The Libertine opens with a disarmingly frank prologue. “You will not like me,” says Dominic Cooper’s Second Earl of Rochester, addressing us directly. It’s more of a challenge than a promise, and so perhaps it’s not surprising that while much of his behaviour over the next two and a half hours is either despicable or frustrating or both, the same can’t be said for the man himself. Charming, witty and – let’s be honest – pretty easy on the eyes, this is one anti-hero we can’t help but fall for.
Stephen Jeffreys’ play tells the true story of John Wilmot, a 17th century gentleman and writer, who wasted his considerable talent on a life of drunken debauchery, before dying at just 33. While his wife kept out of the way in the country, Rochester and his ‘merry gang’ – among them the playwright George Etherege, who would go on to immortalise his friend in The Man of Mode – enjoyed the pleasures of the royal court and the frequent company of prostitutes, whilst lurching from the inn to the playhouse and back again.
Following in the footsteps of John Malkovich and Johnny Depp, Dominic Cooper is magnetic as the charismatic Earl; it’s easy to see why all the other characters – male and female – are so attracted to him. Rochester’s wordy, witty lines trip smoothly off his tongue, and he has a roguish twinkle that softens us towards him, even in his very worst moments. The supporting cast are no less impressive, with brilliant comic performances from, among others, Mark Hadfield as Etherege, Jasper Britton as King Charles II and Will Barton as the Earl’s brilliantly blunt servant, Alcock.
While the men get drunk and enjoy themselves (not to mention indulging in a good deal of mansplaining), it’s left to the women to provide emotional substance: Ophelia Lovibond as Elizabeth Barry, the feisty actress who captures Rochester’s heart; Alice Bailey Johnson as his long-suffering wife (also called Elizabeth, confusingly) and Nina Toussaint-White as Jane, a prostitute who wants more from him than he’s able to give. Having said that, it’s also the women who get one of the biggest laughs of the night with their song about dildos. I’ll just leave that there…
Tim Shortall’s set, dominated by a huge ornate picture frame, is a work of art in itself. This is a play that’s very aware of the distinction between theatre and life, with the Earl himself persistently demanding ‘truth’, despite spending a good deal of his time escaping reality at the playhouse. This contradiction is hammered home with beautiful simplicity as director Terry Johnson has the characters act out their lives on a raised ‘stage upon a stage’. As a result we end up questioning how much of what we’re seeing from Rochester is the real man and how much is an act – particularly since his wife assures us repeatedly of his redeeming qualities when away from London.
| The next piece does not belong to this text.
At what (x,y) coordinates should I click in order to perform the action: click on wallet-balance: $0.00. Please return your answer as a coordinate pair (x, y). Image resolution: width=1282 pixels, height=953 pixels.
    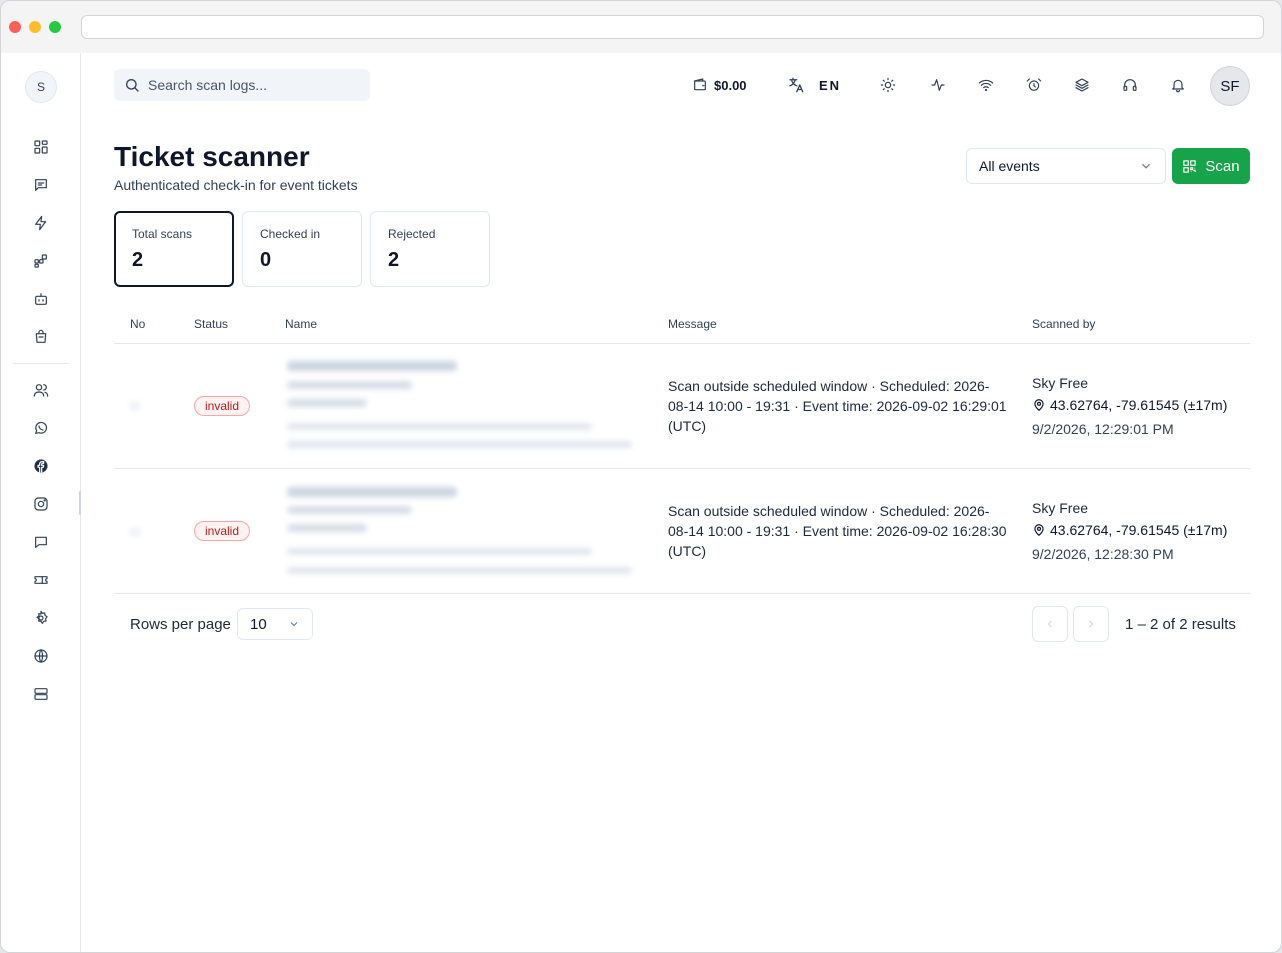
    Looking at the image, I should click on (720, 85).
The Libertine is a hugely entertaining play, full of bawdy humour, in which the focus is very much on the Earl of Rochester’s debauchery, more than his complicated psychology or his talent as a writer (in fact, the only poetry of his we get to hear is the naughty stuff he writes to annoy the king). Nevertheless, it’s clear that this is a young man with everything to live for, and his rapid decline, which ushers in a sudden shift in mood towards the end of Act 2, means the play unexpectedly ends on a bit of a dejected note – and leaves us wondering why we should care so much about the self-inflicted fate of a man we weren’t even supposed to like in the first place.